Janssen Vaccines, formerly Crucell, is a biotechnology company specializing in vaccines and biopharmaceutical technologies. It was formed when Johnson & Johnson acquired the Dutch biotech company Crucell. Janssen Vaccines is part of Johnson & Johnson Innovative Medicine business segment.

==History==
In 1993 Introgene, Crucell's predecessor, was established as a spin-off of Leiden University. The company formed a partnership with Genzyme to collaborate on its vector technology and viral-based products. In 1999 the company founded Galapagos Genomics as a joint venture together with Tibotec. In 2000 IntroGene acquired U-Bisys to form Crucell.

In 2006, Crucell and Swiss Berna Biotech; Swedish SBL Vaccines and US-based Berna Products joined forces to become the sixth largest vaccine company worldwide, with their own clinical programs.

On 7 January 2009 Crucell released a press release saying Crucell and Wyeth were in discussion on a merger of the two companies. On 26 January 2009 Crucell released another press release saying the discussions on a combination of Crucell and Wyeth was discontinued due to Pfizer's acquisition of Wyeth.

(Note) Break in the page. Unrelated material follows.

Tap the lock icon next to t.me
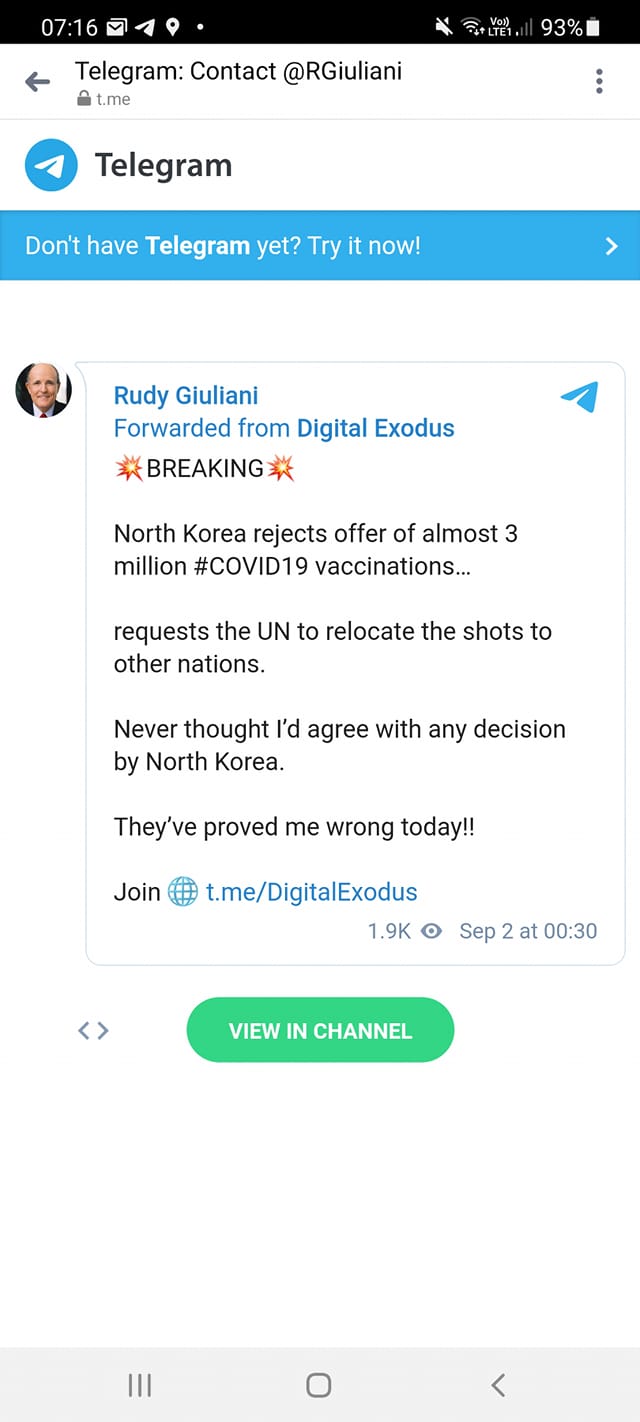The height and width of the screenshot is (1422, 640). tap(82, 99)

In September 2009 Johnson & Johnson bought 18% stake in Crucell for €302 million in order to collaborate on the development of a flu vaccine. This followed Crucell's discovery of CR6261, a potent human antibody that neutralizes a broad range of influenza A viruses. J&J acquired the rest of the company in October 2010, taking its stake to over 95% by February 2011 and delisting the company from stock exchanges two months later.

After the takeover by Johnson & Johnson in 2011, Crucell was assigned to Janssen Pharmaceuticals division. In 2014, the subsidiary was renamed from Crucell to Janssen Vaccines.

=== COVID-19 vaccine development ===

Janssen Vaccines in Leiden developed the COVID-19 vaccines for Johnson & Johnson. Initial production of the vaccine is happening at Janssen Biotech in Leiden, Netherlands. The vaccine stands out because it is the first single-shot vaccine against COVID-19 that was developed during the COVID-19 pandemic.